オリンピック・パラリンピックの熱に包まれるリオデジャネイロ。4年後には、その熱気が日本にやってくる。その前後に開催される大型国際大会も含めた日本スポーツの新しい姿に向けたキックオフイベントとすべく、大規模な国際会議「スポーツ・文化・ワールド・フォーラム」(主催:文部科学省、スポーツ庁、文化庁)が2016年10月に東京と京都で開催される。世界経済フォーラムと連携して開催する会議の開催に向けて、文部科学省参与として奮闘する藤沢久美氏(シンクタンク・ソフィアバンク代表)がスポーツ・文化・ワールド・フォーラム準備室の取り組みを紹介する連載の第2回。

世界のトップリーダーが集まるダボス会議

 「ダボス会議」という言葉を、一度は耳にされたことがあると思います。世界各地から国家元首、大臣、グローバル企業経営者のほか、学者、若手リーダー、NGOのリーダーなど、様々な分野のリーダーたちが、スイスのダボスに集まって、世界の課題やその解決策などを議論する会議です。

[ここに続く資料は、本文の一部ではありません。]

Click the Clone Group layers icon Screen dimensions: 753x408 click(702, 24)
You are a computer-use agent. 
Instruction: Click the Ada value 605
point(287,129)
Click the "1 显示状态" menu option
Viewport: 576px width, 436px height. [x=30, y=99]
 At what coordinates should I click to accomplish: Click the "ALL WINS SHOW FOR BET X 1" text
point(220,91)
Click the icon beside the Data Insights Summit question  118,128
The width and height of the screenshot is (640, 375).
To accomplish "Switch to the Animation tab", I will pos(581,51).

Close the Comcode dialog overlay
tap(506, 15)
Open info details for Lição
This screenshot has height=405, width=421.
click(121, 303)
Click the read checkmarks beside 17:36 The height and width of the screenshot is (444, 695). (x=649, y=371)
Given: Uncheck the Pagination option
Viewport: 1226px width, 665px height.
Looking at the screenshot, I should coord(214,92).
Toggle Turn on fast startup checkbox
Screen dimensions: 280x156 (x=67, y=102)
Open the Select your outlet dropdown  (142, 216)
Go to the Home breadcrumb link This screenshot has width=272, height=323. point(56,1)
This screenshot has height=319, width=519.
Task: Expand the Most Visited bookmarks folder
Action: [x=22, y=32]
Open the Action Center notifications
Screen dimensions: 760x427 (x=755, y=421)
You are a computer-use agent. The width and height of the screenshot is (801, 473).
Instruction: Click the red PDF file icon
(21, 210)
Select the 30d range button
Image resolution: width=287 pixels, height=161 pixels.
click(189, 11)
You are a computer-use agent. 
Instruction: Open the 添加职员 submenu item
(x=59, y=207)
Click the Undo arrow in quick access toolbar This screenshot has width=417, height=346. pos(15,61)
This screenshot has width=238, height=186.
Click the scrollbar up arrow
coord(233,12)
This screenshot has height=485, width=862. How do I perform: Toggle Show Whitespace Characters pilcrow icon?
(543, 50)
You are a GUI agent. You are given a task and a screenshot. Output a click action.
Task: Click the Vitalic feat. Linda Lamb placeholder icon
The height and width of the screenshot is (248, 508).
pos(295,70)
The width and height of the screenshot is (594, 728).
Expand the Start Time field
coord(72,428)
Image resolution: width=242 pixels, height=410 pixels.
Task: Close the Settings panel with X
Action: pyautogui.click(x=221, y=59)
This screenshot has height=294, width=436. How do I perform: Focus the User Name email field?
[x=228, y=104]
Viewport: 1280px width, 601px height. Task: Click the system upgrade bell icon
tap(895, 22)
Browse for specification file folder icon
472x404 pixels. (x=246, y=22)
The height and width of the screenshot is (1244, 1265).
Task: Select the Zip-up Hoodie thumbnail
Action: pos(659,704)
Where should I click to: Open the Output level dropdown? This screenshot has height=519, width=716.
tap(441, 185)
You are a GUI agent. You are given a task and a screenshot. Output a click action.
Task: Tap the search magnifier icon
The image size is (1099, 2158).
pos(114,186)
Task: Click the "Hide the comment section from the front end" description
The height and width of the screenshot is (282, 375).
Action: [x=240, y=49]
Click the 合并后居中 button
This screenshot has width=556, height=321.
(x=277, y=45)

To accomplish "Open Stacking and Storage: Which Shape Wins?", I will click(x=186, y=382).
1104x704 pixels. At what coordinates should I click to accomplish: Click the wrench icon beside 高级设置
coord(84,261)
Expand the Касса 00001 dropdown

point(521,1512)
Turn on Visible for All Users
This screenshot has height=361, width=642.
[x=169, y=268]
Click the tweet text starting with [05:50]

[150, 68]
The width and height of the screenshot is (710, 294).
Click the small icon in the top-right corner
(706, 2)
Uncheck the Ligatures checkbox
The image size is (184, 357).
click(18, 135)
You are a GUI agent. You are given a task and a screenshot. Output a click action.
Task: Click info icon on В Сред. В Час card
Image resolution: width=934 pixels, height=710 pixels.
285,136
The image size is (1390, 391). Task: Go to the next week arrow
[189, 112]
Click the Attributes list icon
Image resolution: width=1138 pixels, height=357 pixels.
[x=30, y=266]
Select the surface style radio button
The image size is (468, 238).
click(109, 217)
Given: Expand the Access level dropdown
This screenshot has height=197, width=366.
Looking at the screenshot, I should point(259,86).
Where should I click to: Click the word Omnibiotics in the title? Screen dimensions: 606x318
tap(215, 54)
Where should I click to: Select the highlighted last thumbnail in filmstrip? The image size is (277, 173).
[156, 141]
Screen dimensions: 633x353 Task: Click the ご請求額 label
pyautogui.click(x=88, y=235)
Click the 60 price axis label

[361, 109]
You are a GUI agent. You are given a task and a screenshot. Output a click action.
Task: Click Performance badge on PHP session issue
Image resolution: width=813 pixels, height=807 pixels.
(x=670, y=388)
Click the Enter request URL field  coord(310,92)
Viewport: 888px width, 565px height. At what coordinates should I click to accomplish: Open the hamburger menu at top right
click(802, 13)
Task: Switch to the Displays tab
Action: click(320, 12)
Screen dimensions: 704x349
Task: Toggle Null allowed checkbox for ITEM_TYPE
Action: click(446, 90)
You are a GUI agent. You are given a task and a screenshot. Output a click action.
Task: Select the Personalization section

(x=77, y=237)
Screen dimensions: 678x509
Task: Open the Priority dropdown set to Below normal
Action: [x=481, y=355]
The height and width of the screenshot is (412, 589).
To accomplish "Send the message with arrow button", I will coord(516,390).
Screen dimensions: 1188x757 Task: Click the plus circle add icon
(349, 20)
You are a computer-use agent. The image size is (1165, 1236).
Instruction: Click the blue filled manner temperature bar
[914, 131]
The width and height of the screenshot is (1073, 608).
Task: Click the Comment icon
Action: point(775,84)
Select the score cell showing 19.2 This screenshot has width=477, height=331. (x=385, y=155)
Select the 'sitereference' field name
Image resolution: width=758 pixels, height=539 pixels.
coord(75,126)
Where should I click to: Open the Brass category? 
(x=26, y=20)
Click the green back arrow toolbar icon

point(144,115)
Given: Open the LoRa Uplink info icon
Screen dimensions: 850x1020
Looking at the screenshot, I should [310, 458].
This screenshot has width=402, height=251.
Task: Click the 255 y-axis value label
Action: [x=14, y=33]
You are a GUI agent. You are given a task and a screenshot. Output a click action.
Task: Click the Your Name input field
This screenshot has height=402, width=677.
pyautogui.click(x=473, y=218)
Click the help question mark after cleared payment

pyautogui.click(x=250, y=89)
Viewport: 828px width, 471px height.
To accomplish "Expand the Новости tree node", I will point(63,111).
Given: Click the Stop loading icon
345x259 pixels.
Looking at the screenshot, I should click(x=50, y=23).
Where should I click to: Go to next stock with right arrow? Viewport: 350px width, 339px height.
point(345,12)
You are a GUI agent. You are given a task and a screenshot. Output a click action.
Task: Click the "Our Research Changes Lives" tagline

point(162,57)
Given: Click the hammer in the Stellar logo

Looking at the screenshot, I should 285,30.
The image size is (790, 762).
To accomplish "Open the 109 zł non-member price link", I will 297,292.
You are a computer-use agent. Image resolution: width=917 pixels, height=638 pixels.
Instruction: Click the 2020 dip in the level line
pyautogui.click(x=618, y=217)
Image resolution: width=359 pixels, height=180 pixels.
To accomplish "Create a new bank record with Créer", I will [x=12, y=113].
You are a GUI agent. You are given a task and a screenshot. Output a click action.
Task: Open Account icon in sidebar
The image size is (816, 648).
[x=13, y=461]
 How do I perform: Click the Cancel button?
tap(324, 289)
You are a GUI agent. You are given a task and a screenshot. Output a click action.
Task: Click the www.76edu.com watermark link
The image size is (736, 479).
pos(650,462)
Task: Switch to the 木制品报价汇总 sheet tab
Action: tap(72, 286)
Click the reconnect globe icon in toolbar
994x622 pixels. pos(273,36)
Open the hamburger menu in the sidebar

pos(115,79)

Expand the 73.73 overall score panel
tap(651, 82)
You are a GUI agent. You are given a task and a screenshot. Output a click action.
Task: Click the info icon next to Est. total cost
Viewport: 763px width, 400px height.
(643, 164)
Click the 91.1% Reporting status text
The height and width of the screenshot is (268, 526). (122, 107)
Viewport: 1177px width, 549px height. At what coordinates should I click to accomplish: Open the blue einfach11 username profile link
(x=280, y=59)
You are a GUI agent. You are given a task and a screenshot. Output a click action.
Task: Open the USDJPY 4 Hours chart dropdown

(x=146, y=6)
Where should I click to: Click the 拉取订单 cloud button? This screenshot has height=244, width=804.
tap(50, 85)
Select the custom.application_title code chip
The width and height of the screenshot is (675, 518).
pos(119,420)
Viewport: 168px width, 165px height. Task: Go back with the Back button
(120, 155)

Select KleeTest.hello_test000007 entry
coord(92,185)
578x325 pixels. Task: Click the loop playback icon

 ダボス会議の様子は、過去にさかのぼって、その主催者である世界経済フォーラムのウェブサイトで動画や文字などで知ることができますが、ダボス会議の本当の魅力は、やはりその会議の「場」に身を置かなければ分かりません。

議論だけではなく、アクションへつながる会議

2015年1月に文科省と世界経済フォーラムがダボス会議で覚書を調印した際の様子(写真:文部科学省大臣官房スポーツ・文化・ワールド・フォーラム 準備室)
2015年1月に文科省と世界経済フォーラムがダボス会議で覚書を調印した際の様子(写真:文部科学省大臣官房スポーツ・文化・ワールド・フォーラム 準備室)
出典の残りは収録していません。